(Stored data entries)

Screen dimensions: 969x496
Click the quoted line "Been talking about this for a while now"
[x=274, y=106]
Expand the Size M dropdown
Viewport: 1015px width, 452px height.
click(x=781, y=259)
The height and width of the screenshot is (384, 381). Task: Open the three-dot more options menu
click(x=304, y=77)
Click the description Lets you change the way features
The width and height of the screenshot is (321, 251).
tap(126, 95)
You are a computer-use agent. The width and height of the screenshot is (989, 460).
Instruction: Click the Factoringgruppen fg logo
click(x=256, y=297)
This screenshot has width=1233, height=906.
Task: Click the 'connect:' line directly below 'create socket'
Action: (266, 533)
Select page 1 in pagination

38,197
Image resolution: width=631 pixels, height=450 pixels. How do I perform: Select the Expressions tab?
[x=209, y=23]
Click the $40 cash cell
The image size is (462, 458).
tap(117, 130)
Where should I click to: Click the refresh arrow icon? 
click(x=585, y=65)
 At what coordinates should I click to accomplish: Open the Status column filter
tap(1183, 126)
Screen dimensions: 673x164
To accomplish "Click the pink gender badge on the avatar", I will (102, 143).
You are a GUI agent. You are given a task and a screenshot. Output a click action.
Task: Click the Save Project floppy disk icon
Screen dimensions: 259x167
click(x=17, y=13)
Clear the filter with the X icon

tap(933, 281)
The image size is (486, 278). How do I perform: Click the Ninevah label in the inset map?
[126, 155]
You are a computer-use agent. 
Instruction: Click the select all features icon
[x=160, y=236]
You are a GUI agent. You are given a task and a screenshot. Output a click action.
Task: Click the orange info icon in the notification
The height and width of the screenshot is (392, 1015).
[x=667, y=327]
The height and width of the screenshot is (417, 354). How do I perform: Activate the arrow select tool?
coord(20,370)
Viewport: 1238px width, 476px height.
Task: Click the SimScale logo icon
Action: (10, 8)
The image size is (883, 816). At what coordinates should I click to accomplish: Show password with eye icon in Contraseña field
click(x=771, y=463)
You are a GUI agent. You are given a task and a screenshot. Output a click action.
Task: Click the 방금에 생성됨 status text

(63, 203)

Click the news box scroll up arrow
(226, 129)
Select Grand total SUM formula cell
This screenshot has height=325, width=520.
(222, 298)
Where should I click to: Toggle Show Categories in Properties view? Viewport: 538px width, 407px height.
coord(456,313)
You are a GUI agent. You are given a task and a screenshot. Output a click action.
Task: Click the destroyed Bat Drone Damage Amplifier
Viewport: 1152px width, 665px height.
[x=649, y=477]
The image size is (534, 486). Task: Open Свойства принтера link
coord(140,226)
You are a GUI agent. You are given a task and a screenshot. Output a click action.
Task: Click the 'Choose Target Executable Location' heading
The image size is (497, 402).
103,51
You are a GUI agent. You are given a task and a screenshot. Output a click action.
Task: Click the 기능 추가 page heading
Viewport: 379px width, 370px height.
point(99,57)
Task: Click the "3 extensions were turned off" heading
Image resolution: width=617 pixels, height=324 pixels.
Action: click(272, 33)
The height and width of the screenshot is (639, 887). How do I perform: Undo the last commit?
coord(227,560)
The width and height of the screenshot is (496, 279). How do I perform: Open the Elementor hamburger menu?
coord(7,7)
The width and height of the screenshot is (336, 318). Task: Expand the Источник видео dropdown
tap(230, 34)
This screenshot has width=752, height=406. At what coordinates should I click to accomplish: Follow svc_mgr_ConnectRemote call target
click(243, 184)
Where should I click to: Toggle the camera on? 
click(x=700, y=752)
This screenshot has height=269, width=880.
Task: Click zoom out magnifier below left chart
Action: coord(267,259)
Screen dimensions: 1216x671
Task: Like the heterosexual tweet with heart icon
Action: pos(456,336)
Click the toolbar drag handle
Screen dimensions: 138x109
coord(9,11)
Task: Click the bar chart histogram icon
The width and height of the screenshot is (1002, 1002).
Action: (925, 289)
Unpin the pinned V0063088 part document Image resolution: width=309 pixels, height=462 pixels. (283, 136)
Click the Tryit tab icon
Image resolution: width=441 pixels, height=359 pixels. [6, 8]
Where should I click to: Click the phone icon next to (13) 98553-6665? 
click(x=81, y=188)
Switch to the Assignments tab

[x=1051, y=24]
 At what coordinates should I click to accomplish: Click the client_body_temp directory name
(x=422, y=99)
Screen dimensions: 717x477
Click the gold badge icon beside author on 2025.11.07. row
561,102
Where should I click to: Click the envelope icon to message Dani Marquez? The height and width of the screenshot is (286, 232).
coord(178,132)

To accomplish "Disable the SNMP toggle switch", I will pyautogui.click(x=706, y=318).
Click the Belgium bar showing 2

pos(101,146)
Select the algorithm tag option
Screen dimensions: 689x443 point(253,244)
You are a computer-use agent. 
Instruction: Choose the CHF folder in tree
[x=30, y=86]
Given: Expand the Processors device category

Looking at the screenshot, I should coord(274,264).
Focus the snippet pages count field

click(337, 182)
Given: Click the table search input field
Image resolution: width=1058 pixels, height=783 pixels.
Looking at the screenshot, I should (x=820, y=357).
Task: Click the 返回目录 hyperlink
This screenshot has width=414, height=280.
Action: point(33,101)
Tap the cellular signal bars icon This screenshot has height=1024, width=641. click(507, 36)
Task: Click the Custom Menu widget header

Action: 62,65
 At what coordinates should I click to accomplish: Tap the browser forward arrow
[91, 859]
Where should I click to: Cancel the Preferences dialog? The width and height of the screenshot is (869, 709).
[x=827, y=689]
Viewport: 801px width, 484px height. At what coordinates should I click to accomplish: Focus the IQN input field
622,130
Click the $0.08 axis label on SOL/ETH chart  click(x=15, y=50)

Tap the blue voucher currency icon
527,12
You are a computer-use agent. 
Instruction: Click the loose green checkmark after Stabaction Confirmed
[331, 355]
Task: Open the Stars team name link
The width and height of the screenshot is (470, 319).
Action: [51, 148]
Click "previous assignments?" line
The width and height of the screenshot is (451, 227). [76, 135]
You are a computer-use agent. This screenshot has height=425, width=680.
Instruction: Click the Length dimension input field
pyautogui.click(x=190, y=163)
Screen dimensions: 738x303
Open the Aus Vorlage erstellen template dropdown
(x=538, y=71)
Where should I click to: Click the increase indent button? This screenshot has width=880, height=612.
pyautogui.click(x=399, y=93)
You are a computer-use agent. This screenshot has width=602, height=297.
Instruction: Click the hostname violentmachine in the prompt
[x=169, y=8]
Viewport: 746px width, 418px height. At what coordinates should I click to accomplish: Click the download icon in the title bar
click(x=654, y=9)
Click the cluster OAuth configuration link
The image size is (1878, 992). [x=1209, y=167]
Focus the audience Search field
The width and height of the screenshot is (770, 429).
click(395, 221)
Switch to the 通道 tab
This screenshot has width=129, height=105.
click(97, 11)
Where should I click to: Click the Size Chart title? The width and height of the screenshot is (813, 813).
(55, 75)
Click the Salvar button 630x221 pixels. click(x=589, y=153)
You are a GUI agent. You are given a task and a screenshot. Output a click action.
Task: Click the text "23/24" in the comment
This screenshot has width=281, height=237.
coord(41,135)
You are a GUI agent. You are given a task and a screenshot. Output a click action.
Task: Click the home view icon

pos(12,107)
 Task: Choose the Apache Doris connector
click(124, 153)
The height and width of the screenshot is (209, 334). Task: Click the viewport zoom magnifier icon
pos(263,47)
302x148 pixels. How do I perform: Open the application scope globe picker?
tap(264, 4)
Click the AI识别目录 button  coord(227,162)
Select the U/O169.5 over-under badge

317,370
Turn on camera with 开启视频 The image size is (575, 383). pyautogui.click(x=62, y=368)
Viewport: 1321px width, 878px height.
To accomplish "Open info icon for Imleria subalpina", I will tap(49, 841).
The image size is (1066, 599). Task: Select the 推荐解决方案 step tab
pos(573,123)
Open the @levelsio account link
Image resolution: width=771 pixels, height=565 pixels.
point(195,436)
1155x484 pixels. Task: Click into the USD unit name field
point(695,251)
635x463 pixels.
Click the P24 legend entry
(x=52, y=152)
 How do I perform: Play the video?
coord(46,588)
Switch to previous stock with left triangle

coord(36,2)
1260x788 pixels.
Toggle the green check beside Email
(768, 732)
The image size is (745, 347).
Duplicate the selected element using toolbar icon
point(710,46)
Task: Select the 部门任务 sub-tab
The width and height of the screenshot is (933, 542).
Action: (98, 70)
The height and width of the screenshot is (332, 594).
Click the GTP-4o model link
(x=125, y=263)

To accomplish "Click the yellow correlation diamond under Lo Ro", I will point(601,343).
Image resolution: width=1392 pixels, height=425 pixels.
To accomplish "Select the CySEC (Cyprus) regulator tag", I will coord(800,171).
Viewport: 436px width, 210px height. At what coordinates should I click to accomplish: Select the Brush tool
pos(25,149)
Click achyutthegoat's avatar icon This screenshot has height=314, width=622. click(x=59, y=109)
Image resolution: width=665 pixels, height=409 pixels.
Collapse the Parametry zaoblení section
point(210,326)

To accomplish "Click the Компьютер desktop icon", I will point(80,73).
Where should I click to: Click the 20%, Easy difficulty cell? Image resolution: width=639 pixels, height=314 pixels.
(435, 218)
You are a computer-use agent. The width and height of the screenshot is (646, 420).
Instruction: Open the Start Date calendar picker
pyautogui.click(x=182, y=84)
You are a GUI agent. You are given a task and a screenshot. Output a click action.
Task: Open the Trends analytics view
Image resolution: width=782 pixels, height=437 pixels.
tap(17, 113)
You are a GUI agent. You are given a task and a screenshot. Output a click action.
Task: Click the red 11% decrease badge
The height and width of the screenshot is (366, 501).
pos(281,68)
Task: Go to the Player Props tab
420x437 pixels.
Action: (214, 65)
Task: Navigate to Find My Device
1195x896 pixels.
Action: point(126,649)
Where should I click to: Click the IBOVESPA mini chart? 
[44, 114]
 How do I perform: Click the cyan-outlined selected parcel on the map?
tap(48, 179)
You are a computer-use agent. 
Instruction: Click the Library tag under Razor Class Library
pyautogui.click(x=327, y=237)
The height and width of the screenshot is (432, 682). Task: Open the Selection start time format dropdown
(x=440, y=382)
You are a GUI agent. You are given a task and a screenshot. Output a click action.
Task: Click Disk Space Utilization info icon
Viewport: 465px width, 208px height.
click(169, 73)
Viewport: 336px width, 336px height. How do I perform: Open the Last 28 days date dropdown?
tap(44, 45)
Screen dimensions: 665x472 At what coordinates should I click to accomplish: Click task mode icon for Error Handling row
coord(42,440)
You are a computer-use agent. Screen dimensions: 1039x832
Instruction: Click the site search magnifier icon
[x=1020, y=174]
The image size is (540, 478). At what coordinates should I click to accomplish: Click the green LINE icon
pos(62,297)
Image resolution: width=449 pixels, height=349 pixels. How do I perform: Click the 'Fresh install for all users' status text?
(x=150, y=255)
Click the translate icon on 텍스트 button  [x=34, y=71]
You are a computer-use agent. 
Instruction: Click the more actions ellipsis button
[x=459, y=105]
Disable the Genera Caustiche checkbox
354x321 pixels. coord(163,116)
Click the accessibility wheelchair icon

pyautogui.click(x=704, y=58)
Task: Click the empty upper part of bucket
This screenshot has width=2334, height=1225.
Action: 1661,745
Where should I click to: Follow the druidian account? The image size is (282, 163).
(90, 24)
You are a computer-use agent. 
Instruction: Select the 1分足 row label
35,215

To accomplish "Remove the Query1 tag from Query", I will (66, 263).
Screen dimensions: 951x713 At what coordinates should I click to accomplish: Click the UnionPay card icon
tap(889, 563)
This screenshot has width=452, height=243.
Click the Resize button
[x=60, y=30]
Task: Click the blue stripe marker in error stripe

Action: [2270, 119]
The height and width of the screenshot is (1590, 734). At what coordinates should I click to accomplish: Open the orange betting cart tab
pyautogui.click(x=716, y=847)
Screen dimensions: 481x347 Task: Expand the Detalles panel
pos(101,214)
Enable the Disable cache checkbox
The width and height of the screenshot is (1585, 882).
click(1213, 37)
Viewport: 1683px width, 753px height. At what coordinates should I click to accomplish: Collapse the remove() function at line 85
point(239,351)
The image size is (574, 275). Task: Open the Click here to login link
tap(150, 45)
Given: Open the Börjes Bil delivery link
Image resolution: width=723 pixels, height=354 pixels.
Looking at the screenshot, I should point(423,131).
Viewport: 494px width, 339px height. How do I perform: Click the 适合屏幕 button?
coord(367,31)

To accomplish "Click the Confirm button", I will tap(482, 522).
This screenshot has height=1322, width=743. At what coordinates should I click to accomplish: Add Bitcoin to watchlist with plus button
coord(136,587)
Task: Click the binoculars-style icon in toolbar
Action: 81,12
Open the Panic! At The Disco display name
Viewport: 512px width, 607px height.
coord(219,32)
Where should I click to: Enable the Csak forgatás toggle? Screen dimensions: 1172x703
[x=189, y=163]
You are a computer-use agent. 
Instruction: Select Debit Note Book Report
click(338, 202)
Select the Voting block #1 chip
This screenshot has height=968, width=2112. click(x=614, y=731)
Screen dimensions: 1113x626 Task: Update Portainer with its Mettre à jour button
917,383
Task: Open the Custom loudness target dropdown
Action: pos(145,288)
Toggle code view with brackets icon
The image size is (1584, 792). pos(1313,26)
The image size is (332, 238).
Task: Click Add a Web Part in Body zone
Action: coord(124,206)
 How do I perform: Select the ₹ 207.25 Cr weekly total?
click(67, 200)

* Work to be completed
Transcribe exactly, and only, the lines from the opening line of the records through the line containing "is (989, 460).".

* Solved exercise
Screen dimensions: 969x496
Click the quoted line "Been talking about this for a while now"
[x=274, y=106]
Expand the Size M dropdown
Viewport: 1015px width, 452px height.
click(x=781, y=259)
The height and width of the screenshot is (384, 381). Task: Open the three-dot more options menu
click(x=304, y=77)
Click the description Lets you change the way features
The width and height of the screenshot is (321, 251).
tap(126, 95)
You are a computer-use agent. The width and height of the screenshot is (989, 460).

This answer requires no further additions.